To Ahimelech the priest. —He was the great-grandson of Eli, as follows:

Died at Shiloh after news of the Ark’s capture,

Eli

Phinehas

Ahitub

Ichabod

Ahimelech

Abiathar.

Slain by Philistines in battle
Reign of Saul—High Priest,

Reign of David—High Priest, (See 1 Samuel 22:19–20.)

He was probably identical with Ahiah (1 Samuel 14:3); this, however, is not certain. Dean Payne Smith believes Ahiah was a younger brother of Ahimelech, who, while Ahimelech remained with the Ark, acted as high priest at the camp for Saul, especially in consulting God for him using the ephod with the breastplate (the Urim).

Why are you alone? —The priest, not unfriendly but cautious, who, though unaware of the final rupture between Saul and David, was of course cognizant of the strained relations between the king and his great servant, was uneasy at this sudden appearance of the king’s son-in-law—the well-known military chieftain, David—alone and travel-stained at the sanctuary.

Verse 2

"And David said unto Ahimelech the priest, The king hath commanded me a business, and hath said unto me, Let no man know anything of the business whereabout I send thee, and what I have commanded thee: and I have appointed the young men to such and such a place." — 1 Samuel 21:2 (ASV)

The king has commanded me. —This is one of the sad episodes in a glorious life. Overwhelmed with dismay at his sudden fall, home and wife, friends and rank, all had been taken from him. He who had been on the very steps of the throne, the darling of the people, and strangely successful in all that he had until then undertaken, was now a proscribed exile, flying for his life. These things must plead as his excuse for his falsehood to Ahimelech, and his flight to and subsequent behaviour among the hereditary enemies of his race, the Philistines.

But here, as in so many places, the Holy Spirit who guided the pen of the compiler of this true history could not lie, but fearlessly tells the repulsive truth which must always be deeply damaging to the favourite hero of Israel. “The Holy Spirit has become the chronicler of men’s foolish, indeed, sinful actions. He has narrated the lies of Abraham, the incest of Lot, the simulation of the man after God’s heart.”— Lange.

I have appointed my servants. —This portion of his words to Ahimelech was, no doubt, strictly true. It is unlikely that one in the high position of David at the court of Saul, also possessing such powers over men’s hearts, would be allowed to go even into exile without any friends or attendants. Those alluded to here probably joined him soon after his parting with Jonathan. Our Lord, in Mark 2:25-26, speaks of the priest giving the shewbread to David and to those that were with him, when both he and they that were with him were an hungred.

Verse 4

"And the priest answered David, and said, There is no common bread under my hand, but there is holy bread; if only the young men have kept themselves from women." — 1 Samuel 21:4 (ASV)

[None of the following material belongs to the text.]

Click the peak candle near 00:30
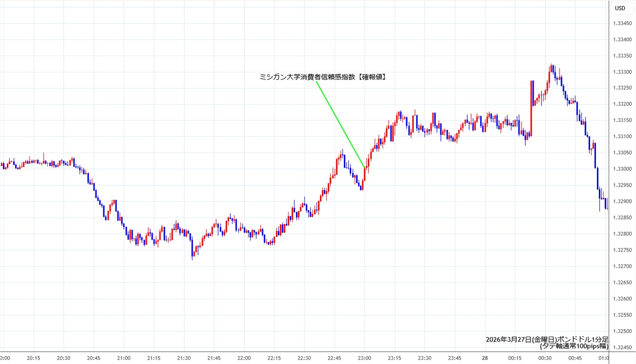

There is no common bread. —The condition of the priests in the days of Saul was evidently pitiable. The terrible massacre related in the next chapter seems not to have provoked the outcry of indignation and sorrow that such a wholesale murder of the priests of the living God should naturally have elicited from the entire people. They were evidently held in little esteem, and their murder was regarded at the time not as an awful act of sacrilege, but simply as an act of political vengeance—punishment for what the king was pleased to call treason.

The almost destitute condition of the ministers of Israel’s principal sanctuary is evident from the high priest's quiet answer to David, telling him they had absolutely no bread except the stale bread removed from before “the Presence” in the holy building.

This “hallowed bread,” or shewbread, five loaves of which David petitioned for, consisted of twelve loaves, one for each tribe, which were placed in the Tabernacle fresh every Sabbath day. The law of Moses was that this bread, being most holy, could only be eaten by the priests in the holy place.

It is probable that this regulation had been relaxed, meaning the bread was now often carried away and eaten in the homes of the ministering priests. On urgent occasions, it was perhaps even given to the “laity,” as in this case, with the only proviso being that its consumers should be ceremonially pure. Our Savior, in Matthew 12:3, especially uses this example, drawn from the Tabernacle’s honored customs, to justify a violation of the letter of the law when its strict observance would stand in the way of the fulfillment of man’s sacred duty to his neighbor.

The natural inference from this incident would be that such a violation of the Mosaic Law was not an uncommon occurrence, as Ahimelech at once gave him the hallowed bread, making only a conditional inquiry about ceremonial purity—a condition expressed so readily that we feel it had often been made before. The Talmud, however, is most anxious that this inference should not be drawn. It points out in the treatise Menachoth, “Meat-offerings” (Seder Kodashim,) that this bread was not newly taken from the sanctuary but had been removed on a previous day. Furthermore, because it was stale and dry after a week’s exposure, the priests ate very little of it, and the rest was left. (See Treatise Yoma, 39.) It also points out that if such a violation of the Levitical Law had been common, so much importance would not have been attached to this incident.

Verse 5

"And David answered the priest, and said unto him, Of a truth women have been kept from us about these three days; when I came out, the vessels of the young men were holy, though it was but a common journey; how much more then to-day shall their vessels be holy?" — 1 Samuel 21:5 (ASV)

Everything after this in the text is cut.